The Securities and Exchange Commission has started to crack down on insider trading on centralized exchanges like Coinbase Global Inc. It has also blocked the launch of dozens of proposed crypto exchange-traded funds, in part due to concerns about market manipulation. DeFi hasn’t been spared: the watchdog has signaled that decentralized exchanges are under its watch as well.

The level of insider trading on decentralized exchanges suggested by the Solidus report far exceeds that for stocks. Researchers at the University of Technology Sydney estimated that stock-based insider trading occurs with 5% of earnings announcements and 20% of mergers and acquisitions.

In May, a former Coinbase product manager and his brother agreed to settle insider-trading charges from the SEC related to their trading of tokens. In May, a former employee of marketplace OpenSea was convicted of wire fraud and money laundering related to insider trading.

Solidus looked at 234 ERC-20 token listing announcements — not including categories such as stablecoins, whose prices are supposed to stay stable — on three of the world’s biggest centralized exchanges, and how they were exploited by insiders. The insiders are estimated to have made around $24 million in profits total off the illegal trades, Arad said.

Buy, Then Dump

They would typically buy a token hours or days before its listing on a centralized exchange, then dump it soon after on a decentralized exchange when the price jumped.
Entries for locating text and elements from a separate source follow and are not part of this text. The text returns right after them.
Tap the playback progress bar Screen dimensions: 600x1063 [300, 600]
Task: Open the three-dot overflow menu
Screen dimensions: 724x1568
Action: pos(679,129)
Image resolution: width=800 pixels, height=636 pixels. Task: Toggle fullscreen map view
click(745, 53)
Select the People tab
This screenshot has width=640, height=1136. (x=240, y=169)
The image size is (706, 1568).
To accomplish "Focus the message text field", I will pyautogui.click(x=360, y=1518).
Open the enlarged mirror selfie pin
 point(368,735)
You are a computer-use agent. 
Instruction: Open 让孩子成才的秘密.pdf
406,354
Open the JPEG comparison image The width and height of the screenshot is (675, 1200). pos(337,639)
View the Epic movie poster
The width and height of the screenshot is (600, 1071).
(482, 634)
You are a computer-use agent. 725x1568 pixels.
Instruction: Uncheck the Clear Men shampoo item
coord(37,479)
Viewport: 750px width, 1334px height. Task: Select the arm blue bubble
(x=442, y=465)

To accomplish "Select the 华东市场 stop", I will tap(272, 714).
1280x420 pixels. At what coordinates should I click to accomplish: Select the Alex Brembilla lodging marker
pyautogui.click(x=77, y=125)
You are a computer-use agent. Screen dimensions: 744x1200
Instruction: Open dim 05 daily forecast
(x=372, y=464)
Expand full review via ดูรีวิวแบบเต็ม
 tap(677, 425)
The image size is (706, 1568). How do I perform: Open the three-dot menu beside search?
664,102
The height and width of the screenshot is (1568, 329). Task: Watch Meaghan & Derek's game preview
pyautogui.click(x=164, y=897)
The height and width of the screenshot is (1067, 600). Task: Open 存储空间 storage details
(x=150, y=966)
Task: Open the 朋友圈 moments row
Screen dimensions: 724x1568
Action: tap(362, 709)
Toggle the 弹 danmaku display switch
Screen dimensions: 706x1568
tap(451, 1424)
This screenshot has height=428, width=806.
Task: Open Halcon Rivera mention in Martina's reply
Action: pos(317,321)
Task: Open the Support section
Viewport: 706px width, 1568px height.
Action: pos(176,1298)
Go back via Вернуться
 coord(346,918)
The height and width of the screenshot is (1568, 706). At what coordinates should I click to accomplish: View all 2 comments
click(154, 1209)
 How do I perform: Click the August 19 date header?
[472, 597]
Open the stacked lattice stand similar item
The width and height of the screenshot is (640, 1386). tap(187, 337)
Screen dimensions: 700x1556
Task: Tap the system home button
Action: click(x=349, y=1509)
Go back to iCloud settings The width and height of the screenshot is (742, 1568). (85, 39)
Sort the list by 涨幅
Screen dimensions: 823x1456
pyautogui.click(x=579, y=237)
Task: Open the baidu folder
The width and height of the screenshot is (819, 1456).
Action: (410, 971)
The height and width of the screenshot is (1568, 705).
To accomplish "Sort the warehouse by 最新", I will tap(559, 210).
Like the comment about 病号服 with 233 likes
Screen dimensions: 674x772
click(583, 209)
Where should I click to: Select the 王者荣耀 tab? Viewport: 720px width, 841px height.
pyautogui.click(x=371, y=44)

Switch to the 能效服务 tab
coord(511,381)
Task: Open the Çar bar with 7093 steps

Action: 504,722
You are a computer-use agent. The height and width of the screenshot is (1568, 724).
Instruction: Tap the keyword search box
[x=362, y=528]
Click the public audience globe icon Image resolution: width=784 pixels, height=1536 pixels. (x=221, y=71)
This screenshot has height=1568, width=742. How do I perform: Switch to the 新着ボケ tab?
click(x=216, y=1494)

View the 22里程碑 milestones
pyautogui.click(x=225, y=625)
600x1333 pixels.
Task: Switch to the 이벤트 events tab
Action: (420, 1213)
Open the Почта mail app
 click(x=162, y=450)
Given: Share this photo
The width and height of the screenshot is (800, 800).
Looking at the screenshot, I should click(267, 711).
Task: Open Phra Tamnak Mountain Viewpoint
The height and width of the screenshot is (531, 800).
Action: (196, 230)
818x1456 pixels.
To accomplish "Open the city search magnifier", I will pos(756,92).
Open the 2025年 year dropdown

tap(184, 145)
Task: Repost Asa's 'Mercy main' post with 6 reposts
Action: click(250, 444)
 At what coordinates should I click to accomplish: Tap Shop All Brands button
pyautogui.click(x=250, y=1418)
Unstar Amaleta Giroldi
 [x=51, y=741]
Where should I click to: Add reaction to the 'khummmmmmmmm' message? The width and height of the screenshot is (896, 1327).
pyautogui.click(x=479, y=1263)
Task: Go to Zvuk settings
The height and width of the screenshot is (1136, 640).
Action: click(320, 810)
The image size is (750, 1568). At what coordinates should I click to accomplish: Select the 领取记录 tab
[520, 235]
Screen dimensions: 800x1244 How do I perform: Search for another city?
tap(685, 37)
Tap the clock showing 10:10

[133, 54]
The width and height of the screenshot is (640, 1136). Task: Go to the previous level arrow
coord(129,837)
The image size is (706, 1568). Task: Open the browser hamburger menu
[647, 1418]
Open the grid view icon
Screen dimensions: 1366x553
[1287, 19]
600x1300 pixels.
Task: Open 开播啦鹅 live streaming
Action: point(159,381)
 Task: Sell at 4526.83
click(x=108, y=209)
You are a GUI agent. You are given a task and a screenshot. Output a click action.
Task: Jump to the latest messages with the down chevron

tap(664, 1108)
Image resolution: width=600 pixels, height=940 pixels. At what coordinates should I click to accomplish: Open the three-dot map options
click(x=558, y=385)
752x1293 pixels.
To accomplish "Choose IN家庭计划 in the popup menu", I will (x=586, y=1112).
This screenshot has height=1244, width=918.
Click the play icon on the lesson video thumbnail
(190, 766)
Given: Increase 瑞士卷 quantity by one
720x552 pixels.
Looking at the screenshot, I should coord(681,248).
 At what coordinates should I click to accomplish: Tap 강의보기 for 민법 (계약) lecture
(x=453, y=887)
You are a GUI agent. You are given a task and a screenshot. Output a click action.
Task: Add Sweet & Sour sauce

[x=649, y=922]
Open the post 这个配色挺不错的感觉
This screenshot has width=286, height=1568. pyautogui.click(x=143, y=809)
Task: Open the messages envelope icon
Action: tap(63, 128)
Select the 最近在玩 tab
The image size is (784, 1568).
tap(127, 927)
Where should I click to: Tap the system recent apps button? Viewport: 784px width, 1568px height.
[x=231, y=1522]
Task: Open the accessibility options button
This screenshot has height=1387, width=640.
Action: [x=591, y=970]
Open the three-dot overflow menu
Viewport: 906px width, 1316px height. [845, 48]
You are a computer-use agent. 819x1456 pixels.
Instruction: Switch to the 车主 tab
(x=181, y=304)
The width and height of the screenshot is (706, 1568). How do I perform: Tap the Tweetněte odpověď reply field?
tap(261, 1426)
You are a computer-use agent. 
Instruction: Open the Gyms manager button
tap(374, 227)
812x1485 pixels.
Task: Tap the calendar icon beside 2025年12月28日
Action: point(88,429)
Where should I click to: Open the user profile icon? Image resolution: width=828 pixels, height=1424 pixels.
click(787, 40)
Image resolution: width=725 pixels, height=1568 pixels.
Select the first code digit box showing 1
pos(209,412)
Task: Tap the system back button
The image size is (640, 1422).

Several of the suspicious wallets’ owners have also used obfuscation tools and techniques, such as routing their funds through sanctioned privacy protocol Tornado Cash. 

The insiders may have been employees of centralized exchanges, or involved with token issuers, market makers or linked venture-capital firms, Solidus said. Some insider-trading transactions involved multiple decentralized exchanges, Arad said. No specific person or firm is singled out for potential wrongdoing.

The problem of insider trading on DeFi exchanges could potentially be combated if industry participants redouble their efforts to prevent it, as well as with cross-market surveillance and enforcement actions, Arad said. DeFi exchanges account for about 16% of total crypto trading volume, according to DeFi Llama.

Solidus was started in 2018 by Arad, as well as Kumar, a former Goldman vice president who built trading systems, and Meir, a former Goldman engineer who is now the company’s chief executive officer. It has about 100 employees and around 80 customers, including crypto exchanges and market makers, as well as traditional financial institutions and government enforcement agencies, Arad said.